Il senso del discorso di Woller emerge già nel titolo, con quel “primo fascista” che pone Mussolini come fondatore non solo di una nuova formazione politica (23 marzo 1919, Milano piazza Sansepolcro) bensì di un originale modello ideologico che – mescolando nazionalismo, razzismo, accenti sociali e valori tradizionali – diviene non solo la base per un regime che durerà un ventennio, ma addirittura un archetipo per qualsiasi movimento autoritario e reazionario, in qualsiasi parte del mondo, nei decenni successivi sino ai giorni nostri.
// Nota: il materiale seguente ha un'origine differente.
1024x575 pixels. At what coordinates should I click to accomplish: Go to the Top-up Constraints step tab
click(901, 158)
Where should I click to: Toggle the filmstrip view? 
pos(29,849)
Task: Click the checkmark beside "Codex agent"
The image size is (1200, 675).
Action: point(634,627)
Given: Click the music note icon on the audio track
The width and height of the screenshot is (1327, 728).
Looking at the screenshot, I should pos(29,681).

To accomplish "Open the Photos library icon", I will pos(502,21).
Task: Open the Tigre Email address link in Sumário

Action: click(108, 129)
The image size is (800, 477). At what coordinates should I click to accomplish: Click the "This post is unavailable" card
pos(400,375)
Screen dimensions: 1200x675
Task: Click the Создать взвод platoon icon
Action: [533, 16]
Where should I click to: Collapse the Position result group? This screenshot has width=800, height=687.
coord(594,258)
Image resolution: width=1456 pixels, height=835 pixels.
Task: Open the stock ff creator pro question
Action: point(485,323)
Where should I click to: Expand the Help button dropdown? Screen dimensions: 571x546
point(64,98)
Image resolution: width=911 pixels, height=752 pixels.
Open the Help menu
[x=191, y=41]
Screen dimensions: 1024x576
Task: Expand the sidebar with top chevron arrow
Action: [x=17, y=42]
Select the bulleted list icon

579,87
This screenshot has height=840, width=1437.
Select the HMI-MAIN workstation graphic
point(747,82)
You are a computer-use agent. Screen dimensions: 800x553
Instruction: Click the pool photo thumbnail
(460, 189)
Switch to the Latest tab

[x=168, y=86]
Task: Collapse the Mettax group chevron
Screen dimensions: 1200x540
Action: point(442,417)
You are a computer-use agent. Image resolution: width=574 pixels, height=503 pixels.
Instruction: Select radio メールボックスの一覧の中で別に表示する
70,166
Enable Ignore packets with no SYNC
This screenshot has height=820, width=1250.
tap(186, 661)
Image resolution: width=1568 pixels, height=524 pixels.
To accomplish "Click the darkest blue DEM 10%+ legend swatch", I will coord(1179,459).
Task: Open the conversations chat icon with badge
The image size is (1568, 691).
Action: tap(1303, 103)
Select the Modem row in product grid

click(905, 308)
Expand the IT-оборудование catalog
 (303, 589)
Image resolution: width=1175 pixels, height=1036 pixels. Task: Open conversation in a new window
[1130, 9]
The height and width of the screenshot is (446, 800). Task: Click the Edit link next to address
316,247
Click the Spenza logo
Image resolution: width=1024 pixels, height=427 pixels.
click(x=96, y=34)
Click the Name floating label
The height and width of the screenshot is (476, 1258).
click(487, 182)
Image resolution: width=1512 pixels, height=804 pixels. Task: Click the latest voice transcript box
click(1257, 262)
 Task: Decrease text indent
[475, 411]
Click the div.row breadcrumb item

Scorrendo il libro ritroviamo, una dopo l’altra, le molteplici tappe di un’esistenza che da un certo momento in poi è divenuta parte della nostra vicenda storica. Ed allora, ecco il Mussolini socialista, poco prima di cambiare cavallo, quando da direttore dell’Avanti ed acceso massimalista, si trasformò repentinamente in focoso interventista. La Prima guerra mondiale lo portò al fronte, dove fu ferito in combattimento e venne quindi congedato col grado di caporale. Poi, per l’appunto, venne la nascita del fascismo, confuso guazzabuglio di tante anime diverse che Mussolini seppe tenere insieme grazie alla propria forza carismatica, pur tra mille contraddizioni e non pochi cambi di direzione.

Le date scorrono assieme ai diversi capitoli: 28 ottobre 1922, (marcia su Roma), 31 ottobre 1926 (instaurazione della dittatura); 5 maggio 1936, (la conquista dell’Etiopia e la proclamazione dell’impero); 17 novembre 1938, (antisemitismo e leggi razziali). Mussolini cambia spesso volto nel corso della sua vita pubblica: il socialista diviene nazionalista, quindi abbraccia il razzismo e l’antisemitismo, legandosi alla Germania nazista, fino al baratro della Seconda guerra mondiale, da cui inizialmente era parso voler restare fuori. Troppo smisurata la sua ambizione, nella velleità di cogliere una facile vittoria in poche settimane.

Del resto cinismo, spregiudicatezza e notevoli dosi di opportunismo furono le cifre più evidenti della sua vita che, dopo la caduta del regime, il 25 luglio 1943, lo vide ridotto a patetica controfigura nelle mani dell’occupante tedesco e destinato a finire i propri giorni fucilato dai partigiani a Dongo, sul lago di Como, il 28 aprile 1945. Eppure paradossalmente, proprio quella morte non ha permesso di fare fino in fondo i conti col fascismo, contribuendo ad edulcorarne la vicenda storica e a rinsaldare il mito di Mussolini in alcune frange estremiste e forse non solo in quelle. Senza volerlo, la fucilazione gli ha regalato qualcosa di eroico, cancellando l’immagine, al limite del ridicolo, dell’uomo (che aveva esaltato il vivere un giorno da leoni piuttosto che cent’anni da pecora) in fuga, nascosto su un camion vestito da soldato tedesco.